**Tareas requeridas**
A. Transcribe del texto sobre la problemática universitaria el pasaje que empieza con "Hay pérdida de" y sigue hasta "senda del desarrollo.".
B. ¿Concuerda cada afirmación con el texto sobre la problemática universitaria? Contesta sí o no y cita las palabras exactas que lo deciden: (i) Se prevé que el país caiga en recesión el próximo año. (ii) El Estado ha logrado desarrollar medidas que resuelven los problemas ligados a la desigualdad social. (iii) Los contendientes en la disputa política por el poder cuentan con proyectos viables.

**Fragmento para leer**
┌────────

Problemática universitaria
Humberto Muñoz García
Desde mi punto de vista, hay malestar e inconformidad social en el país, para decir lo menos. Se espera que el próximo año caigamos en recesión, lo que se vincula a la economía, básicamente. Pero el problema es más complejo, porque después de la crisis del 2008, la pandemia y la guerra (proxy, caliente o fría), se ha caído en un contexto donde se sobreponen y combinan otras crisis, externas e internas a la nación, que impactan a la sociedad, a la educación superior y a la esfera política.
Hay pérdida de confianza en las instituciones, incertidumbre para realizar expectativas, violencia física y verbal, y un fuerte desgaste del Estado, el que no atina a desarrollar medidas que mitiguen y resuelvan los severos problemas ligados a una desigualdad social acentuada, que divide cada vez más a la sociedad, incluida la disputa política por el poder, donde los contendientes están sin proyectos viables para instaurar un nuevo curso que retome para México la senda del desarrollo.

└────────

**Información extraída**
┌────────

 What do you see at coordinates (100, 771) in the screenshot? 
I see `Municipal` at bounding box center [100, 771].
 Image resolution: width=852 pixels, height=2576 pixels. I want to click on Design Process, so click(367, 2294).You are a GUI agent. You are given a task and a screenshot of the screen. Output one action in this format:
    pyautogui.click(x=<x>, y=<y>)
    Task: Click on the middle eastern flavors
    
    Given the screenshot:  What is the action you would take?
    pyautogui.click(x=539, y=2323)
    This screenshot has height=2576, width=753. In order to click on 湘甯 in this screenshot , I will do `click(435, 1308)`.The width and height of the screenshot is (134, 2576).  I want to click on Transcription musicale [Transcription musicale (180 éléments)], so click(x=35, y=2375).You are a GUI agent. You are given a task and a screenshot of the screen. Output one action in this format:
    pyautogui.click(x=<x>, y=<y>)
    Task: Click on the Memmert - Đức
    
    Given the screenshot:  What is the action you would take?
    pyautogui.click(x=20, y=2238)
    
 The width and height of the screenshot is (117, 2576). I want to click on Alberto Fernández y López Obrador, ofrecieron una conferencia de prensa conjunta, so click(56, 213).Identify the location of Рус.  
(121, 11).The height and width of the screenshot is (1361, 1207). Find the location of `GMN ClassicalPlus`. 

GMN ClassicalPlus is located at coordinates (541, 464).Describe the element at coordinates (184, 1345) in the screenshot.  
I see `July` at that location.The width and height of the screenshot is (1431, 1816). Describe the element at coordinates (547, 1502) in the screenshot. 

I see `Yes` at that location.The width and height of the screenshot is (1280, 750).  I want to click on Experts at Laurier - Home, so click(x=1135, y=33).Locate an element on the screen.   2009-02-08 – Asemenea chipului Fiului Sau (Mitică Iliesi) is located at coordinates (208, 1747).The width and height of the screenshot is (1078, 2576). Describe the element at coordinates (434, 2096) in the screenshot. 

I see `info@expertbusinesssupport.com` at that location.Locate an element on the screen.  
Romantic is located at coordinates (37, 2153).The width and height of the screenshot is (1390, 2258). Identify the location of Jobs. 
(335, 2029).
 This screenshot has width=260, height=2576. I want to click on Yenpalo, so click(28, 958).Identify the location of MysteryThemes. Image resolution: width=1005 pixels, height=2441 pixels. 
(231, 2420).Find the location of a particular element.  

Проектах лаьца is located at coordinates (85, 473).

└────────

**Respuestas del ejercicio**
A.
Hay pérdida de confianza en las instituciones, incertidumbre para realizar expectativas, violencia física y verbal, y un fuerte desgaste del Estado, el que no atina a desarrollar medidas que mitiguen y resuelvan los severos problemas ligados a una desigualdad social acentuada, que divide cada vez más a la sociedad, incluida la disputa política por el poder, donde los contendientes están sin proyectos viables para instaurar un nuevo curso que retome para México la senda del desarrollo.

B.
(i) Sí: "Se espera que el próximo año caigamos en recesión".
(ii) No: "el que no atina a desarrollar medidas que mitiguen y resuelvan los severos problemas ligados a una desigualdad social acentuada".
(iii) No: "los contendientes están sin proyectos viables".